Adding word count size as a layer to the node size on a cooccurrence network chart using tidytext


I'm interested in using a similar co-occurrence network chart as what is shown on section 8.2.2 David Robinson and Julia Silge's Tidy Text mining book, such as this chart, except that I would like to have the sizes of the nodes change depending on how many times the term shows up in the data: enter image description here

The chart above was established with the following code:

library(tidytext)
library(tidyverse)
library(widyr)
library(igraph)
library(ggraph)
library(jsonlite)

metadata <- fromJSON("https://data.nasa.gov/data.json")
nasa_keyword <- data_frame(id = metadata$dataset$`_id`$`$oid`, 
                           keyword = metadata$dataset$keyword) %>%
  unnest(keyword)

keyword_cors <- nasa_keyword %>% 
  group_by(keyword) %>%
  filter(n() >= 50) %>%
  pairwise_cor(keyword, id, sort = TRUE, upper = FALSE)

set.seed(1234)
keyword_cors %>%
  filter(correlation > .6) %>%
  graph_from_data_frame() %>%
  ggraph(layout = "fr") +
  geom_edge_link(aes(edge_alpha = correlation, edge_width = correlation), edge_colour = "royalblue") +
  geom_node_point(size = 5) +
  geom_node_text(aes(label = name), repel = TRUE,
                 point.padding = unit(0.2, "lines")) +
  theme_void()

I've been playing around with geom_node_point(aes(size = ??)) but I can't figure out how to configure the code to do so.

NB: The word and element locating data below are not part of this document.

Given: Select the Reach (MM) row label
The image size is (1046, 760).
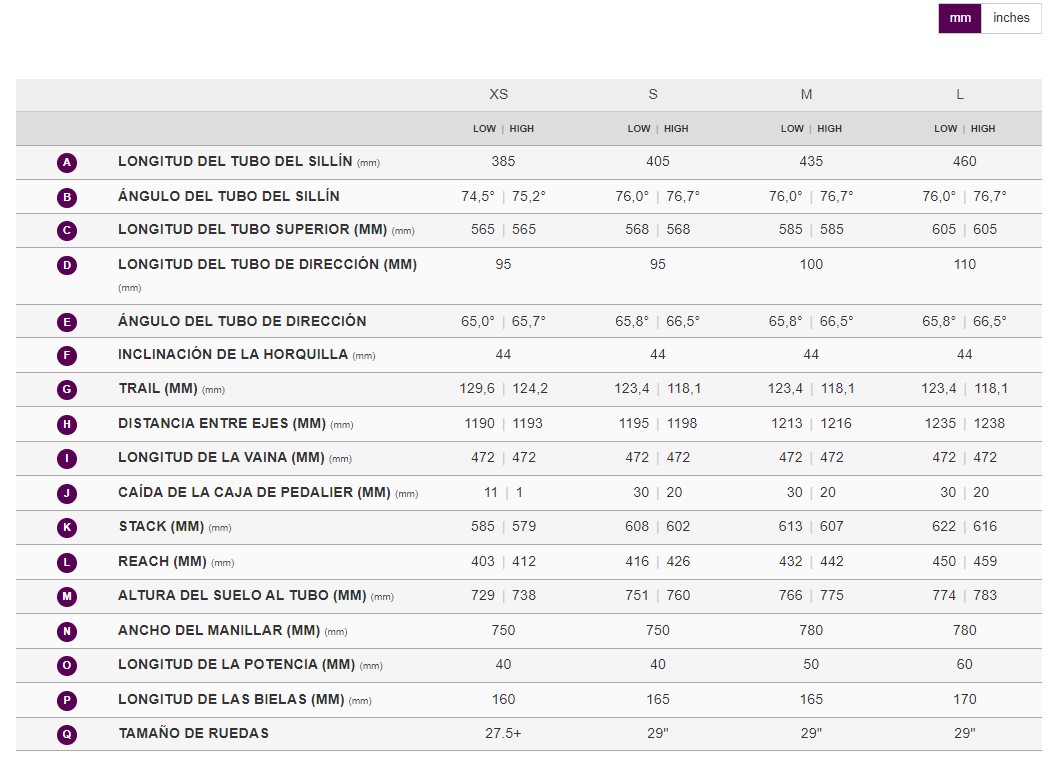Looking at the screenshot, I should 162,562.
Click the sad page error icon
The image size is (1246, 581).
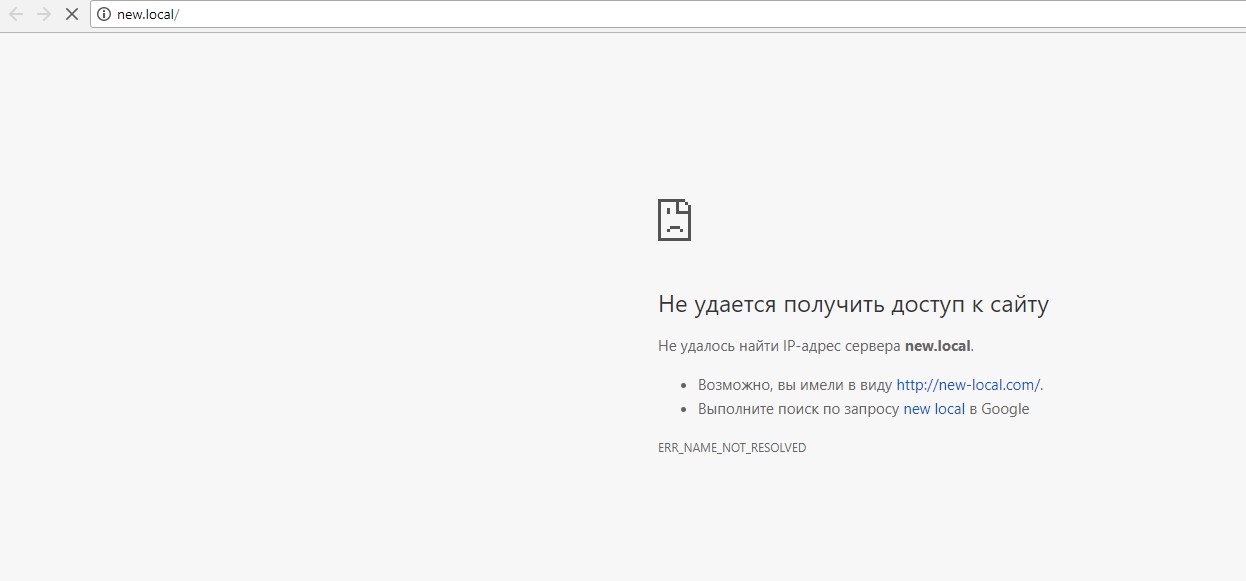[x=674, y=220]
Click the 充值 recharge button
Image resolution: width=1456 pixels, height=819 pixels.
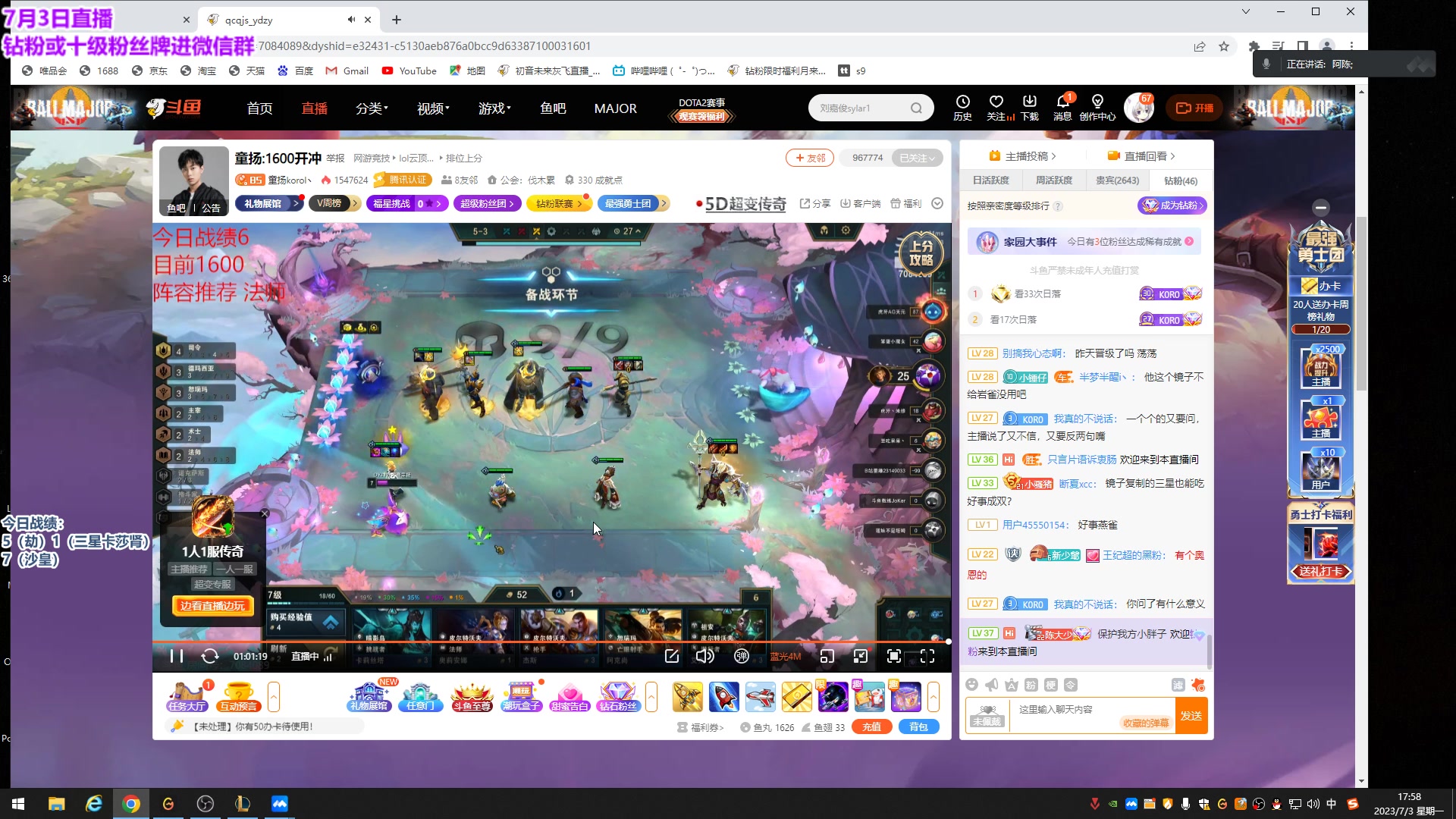click(x=871, y=726)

Part of the problem to me is that the function graph_from_data_frame() turns the data frame to a fairly complex looking object.


Solution

  • I would like to have the sizes of the nodes change depending on how many times the term shows up in the data

    You could do

    set.seed(1234)
    keyword_cors %>%
      filter(correlation > .6) %>% 
      graph_from_data_frame(vertices = nasa_keyword %>% count(keyword) %>% filter(n >= 50)) %>% 
      ggraph(layout = "fr") +
      geom_edge_link(aes(edge_alpha = correlation, edge_width = correlation), 
                     edge_colour = "royalblue") +
      geom_node_point(aes(size = n)) + scale_size(range = c(1,10)) + 
      geom_node_text(aes(label = name), repel = TRUE,
                     point.padding = unit(0.2, "lines")) +
      theme_void()
    

    This gives you something like this:

    enter image description here

    • vertices = nasa_keyword %>% count(keyword) %>% filter(n >= 50) adds node information to the graph, more specifically: the node id (first column) and the number of occurrences n (second column).
    • aes(size = n) maps this information to the node size.
    • scale_size(range = c(1,10)) let's you define the minimum and maximum point sizes.